-------- EXCERPT TO READ
Oh gee, I suppose. powerpc hash is kind of interesting because it's
crazy, Aneesh knows that code a lot better than I do. radix modulo
some minor details of exact instructions is fairly like x86 (he 
wrote a lot of that code too AFAIK).

> > +M:	Peter Zijlstra <peterz@infradead.org>
> > +L:	linux-arch@vger.kernel.org

Maybe put linux-mm as well? Or should there just be one list?

> > +S:	Maintained
> > +F:	include/asm-generic/tlb.h
> > +F:	arch/*/include/asm/tlb.h
> > +
> >  MN88472 MEDIA DRIVER
> >  M:	Antti Palosaari <crope@iki.fi>
> >  L:	linux-media@vger.kernel.org  
> 
> If we're going to do that (and I'm not opposed); it might make sense to
> do something like the below and add:
> 
>  F:  mm/mmu_gather.c

I think that is a good idea regardless. How do feel about calling it
tlb.c? Easier to type and autocompletes sooner.

> 
> ---
>  b/mm/mmu_gather.c         |  250 ++++++++++++++++++++++++++++++++++++++++++++++
>  include/asm-generic/tlb.h |    2 
>  mm/Makefile               |    2 
>  mm/memory.c               |  247 ---------------------------------------------
Peter Zijlstra Aug. 31, 2018, 10:49 a.m. UTC | #8
On Fri, Aug 31, 2018 at 08:32:34PM +1000, Nicholas Piggin wrote:
> Oh gee, I suppose. powerpc hash is kind of interesting because it's
> crazy, Aneesh knows that code a lot better than I do. radix modulo
> some minor details of exact instructions is fairly like x86 

The whole TLB broadcast vs explicit IPIs is a fairly big difference in
my book.

Anyway, have you guys tried the explicit IPI approach? Depending on how
IPIs are routed vs broadcasts it might save a little bus traffic. No
point in getting all CPUs to process the TLBI when there's only a hand
full that really need it.
----------------
• **REQUIREMENTS**:
1. Do these statements agree with the TLB thread? For each, answer yes or no and quote the deciding words. (a) Nicholas Piggin says Aneesh knows the powerpc hash code better than Nicholas Piggin does. (b) Peter Zijlstra calls the difference between TLB broadcast and explicit IPIs minor. (c) One reply suggests naming the file tlb.c.
2. Please reproduce the TLB thread from "The whole TLB" up to and including "really need it.".
-------- DATA SHOWN
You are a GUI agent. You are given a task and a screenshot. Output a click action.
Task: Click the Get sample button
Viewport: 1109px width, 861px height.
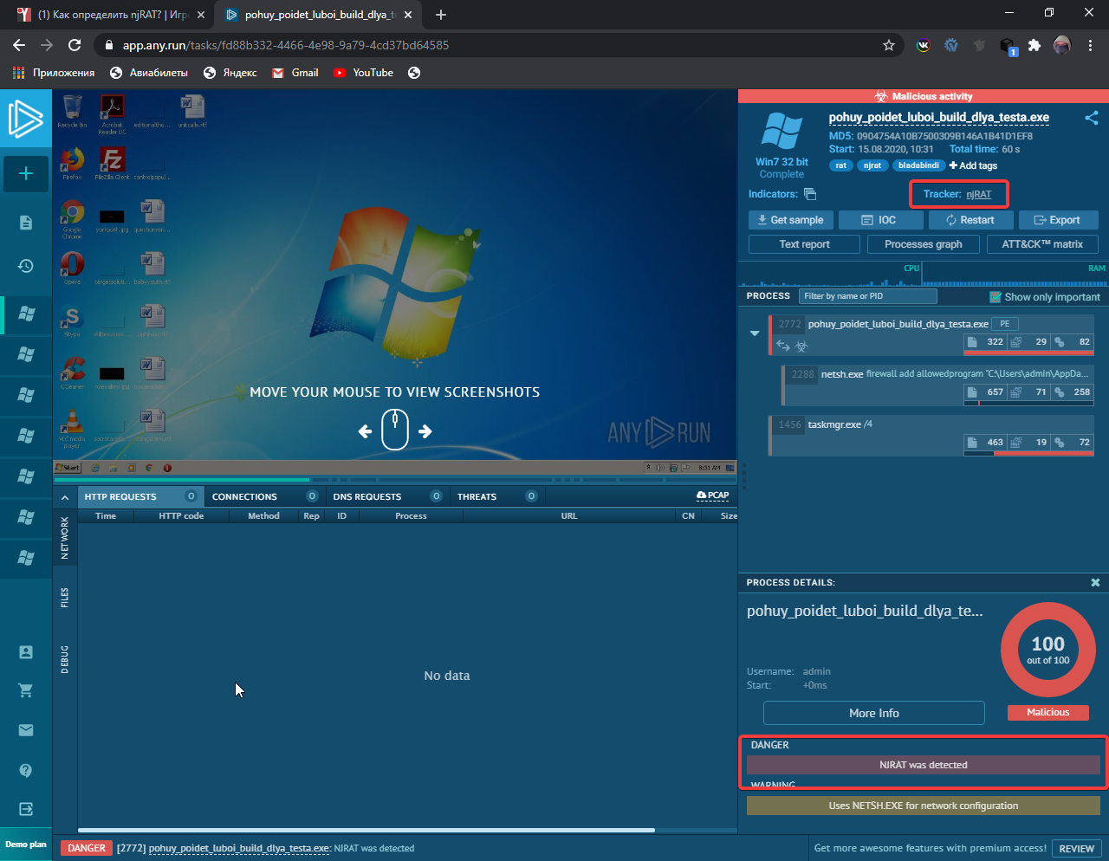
----------------
• **ANSWERS FOR THE EXERCISE**:
1.
(a) Yes: "Aneesh knows that code a lot better than I do."
(b) No: "The whole TLB broadcast vs explicit IPIs is a fairly big difference in my book."
(c) Yes: "How do feel about calling it tlb.c? Easier to type and autocompletes sooner."

2.
The whole TLB broadcast vs explicit IPIs is a fairly big difference in
my book.

Anyway, have you guys tried the explicit IPI approach? Depending on how
IPIs are routed vs broadcasts it might save a little bus traffic. No
point in getting all CPUs to process the TLBI when there's only a hand
full that really need it.